WORK INSTRUCTION: Search the records below for the string "blue" and copy each line where it turns up.

Dataset entries:
=====
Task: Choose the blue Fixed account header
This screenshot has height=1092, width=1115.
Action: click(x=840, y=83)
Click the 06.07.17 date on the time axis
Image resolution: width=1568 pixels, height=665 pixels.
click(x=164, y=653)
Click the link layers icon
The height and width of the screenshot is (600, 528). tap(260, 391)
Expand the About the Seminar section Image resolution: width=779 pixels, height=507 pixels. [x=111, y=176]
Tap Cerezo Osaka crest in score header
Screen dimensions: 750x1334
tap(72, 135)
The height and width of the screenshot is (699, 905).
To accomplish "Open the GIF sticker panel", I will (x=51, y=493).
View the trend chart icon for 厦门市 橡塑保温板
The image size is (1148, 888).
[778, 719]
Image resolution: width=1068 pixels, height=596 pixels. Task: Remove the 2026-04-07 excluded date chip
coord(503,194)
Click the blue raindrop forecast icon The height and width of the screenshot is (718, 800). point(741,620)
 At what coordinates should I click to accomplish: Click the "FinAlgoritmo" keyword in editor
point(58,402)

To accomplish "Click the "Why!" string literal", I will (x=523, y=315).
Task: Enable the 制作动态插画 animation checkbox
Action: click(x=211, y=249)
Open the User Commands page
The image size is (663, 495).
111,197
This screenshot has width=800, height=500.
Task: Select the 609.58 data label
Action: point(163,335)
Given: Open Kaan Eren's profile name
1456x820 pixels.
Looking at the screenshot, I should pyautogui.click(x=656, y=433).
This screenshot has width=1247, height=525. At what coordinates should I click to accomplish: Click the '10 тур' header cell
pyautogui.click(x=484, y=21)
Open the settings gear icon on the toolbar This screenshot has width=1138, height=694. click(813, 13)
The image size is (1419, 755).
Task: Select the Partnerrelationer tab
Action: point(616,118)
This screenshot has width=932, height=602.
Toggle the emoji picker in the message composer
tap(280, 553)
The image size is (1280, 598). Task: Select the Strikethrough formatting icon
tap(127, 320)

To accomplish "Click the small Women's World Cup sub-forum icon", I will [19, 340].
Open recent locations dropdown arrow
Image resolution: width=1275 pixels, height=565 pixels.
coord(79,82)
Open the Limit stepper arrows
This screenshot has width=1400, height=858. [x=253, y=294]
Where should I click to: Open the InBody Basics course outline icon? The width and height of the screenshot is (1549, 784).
=====
SOLUTION TO THIS PROBLEM:
Task: Choose the blue Fixed account header
Click the blue raindrop forecast icon The height and width of the screenshot is (718, 800). point(741,620)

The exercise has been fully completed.